Старик достал из будки старую газету и завернул в нее переданную Бароном пластину:
– Вазьмы эта и атнесы до Кастыля. Скажэшь, Халид прасыл сдэлать завтра к утру. С запасом.
– Хорошо, дядь Халид.
– Дэржи, – старик сунул пареньку одну из выигранных бумажек.
– Ух ты! Спасибо, дядь Халид.
– Узнаю, что апять на папыросы патратышь – сэрдытся буду. Понял, да?..
* * *
Выйдя через центральные ворота рынка на вечно гомонящий, людный Можайский Вал, Барон притормозил, размышляя о том, как ему убить оставшиеся два часа до начала читательской встречи с Гилем. Стараниями Мадам есть не хотелось, в одиночку выпивать вроде как тоже. А куды еще податься в Москве «бедному крестьянину»? Не в Третьяковку же идти? И не в Мавзолей?
– ВАСЬКА! – ухнуло где-то за спиной восторженное.
Барон вздрогнул. На долю секунды ему вдруг показалось, что…
Да нет, ерунда, не может быть.
– Язви меня в душу! Васька!
Ощущая смутное беспокойство, Барон обернулся и далеко не сразу вычислил адресованную персонально ему радостную улыбку, что принадлежала примостившемуся возле табачного киоска безногому калеке на тачке.
Минутою ранее в околорыночной сутолоке Барон его просто-напросто не заметил.
– Митяй?!
– Васька!
Барон бросился к инвалиду, равняясь с ним ростом, бухнулся на колени и сжал захлебывающегося от восторга Митяя в объятиях.
– Васька!.. Ешкин кот!.. Живой! – одновременно и смеясь, и плача причитал тот. – А форсу-то, форсу! Пр-аа-льна! Знай наших, сталинцев! Где ты? Что ты? Откуда?
– Я из Ленинграда. Сегодня первый день как в столице. В командировку.
– Надолго?
– Пару-тройку дней, думаю, побуду.
– Дело, голуба! А сюда, на Дорогомиловку-то, тебя как занесло?

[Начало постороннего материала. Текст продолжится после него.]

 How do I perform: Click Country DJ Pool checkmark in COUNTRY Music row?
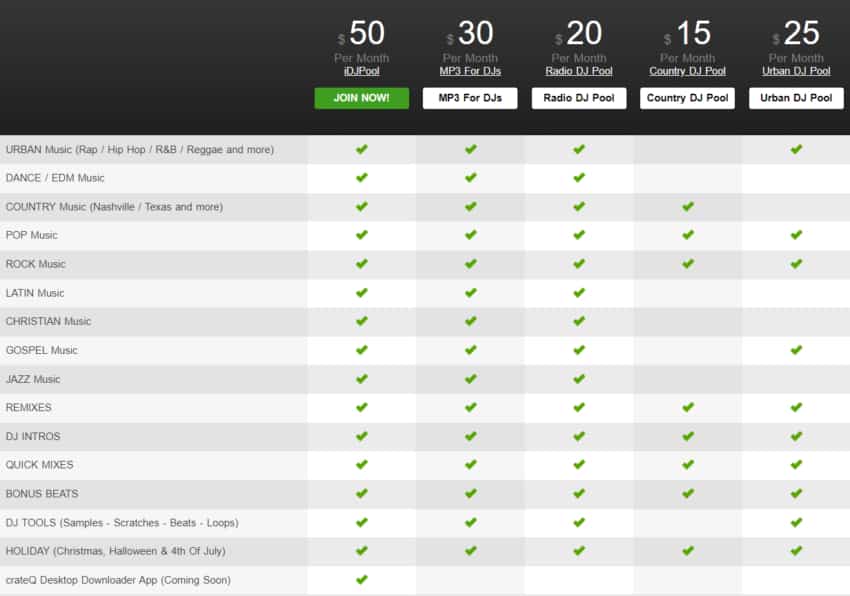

– Да, почитай, просто мимо проходил.
– Просто! Ничего не просто!.. Стоп! – спохватился Митяй. – Надо же это дело как-то?.. – Он принялся суетливо шарить по карманам, выгребая горстки мелочи и несколько смятых рублей. – Короче, так: во-он, через дорогу, пивную видишь? Метнись туда, возьми по паре пива. Это нам для разгону будет. Скажешь, для Митяя, тогда на вынос дадут. Меня там шибко уважают, так что смело при в обход очереди.
– Так, может, сразу прямо туда и переместимся? – предложил слегка ошалевший от такого напора Барон.
– Не могу. Я туточки мегеру свою дожидаюсь. Оставлю пост, потом шуму не оберешься. Вот, держи деньги.
– Не нужно. Нынче моя очередь проставлять.
– Бери, я сказал! Ты ко мне приехал, значит, ты – гость. Боец Лощинин!
– Я!
– Выполняйте приказание старшего по должности.
– Есть!..
Минут через двадцать однополчане комфортно расположились там же, за табачным ларьком, так чтоб не шибко отсвечивать с пивом, но и чтоб не пропустить выхода с рынка помянутой Митяем «мегеры».
Сидя прямо на грязном асфальте и прислонившись для упора спинами к задней, нерабочей стенке киоска, они с наслаждением тянули «Мартовское» и взахлеб, перебивая друг друга, вспоминали. Со стороны парочка эта – безногий пожилой калека и цивильно одетый, достаточно молодой, кабы не ранняя седина, мужчина – смотрелась, мягко говоря, странно…
* * *
– …В итоге получилось: что в лоб, что по лбу, – продолжал рассказывать Митяй. – Потому как ноги мне отрезать вполне могли и в Тихвине. Стоило за-ради того самолет в столицу гонять?
– Прохоров надеялся, в Москве хирурги потолковее окажутся.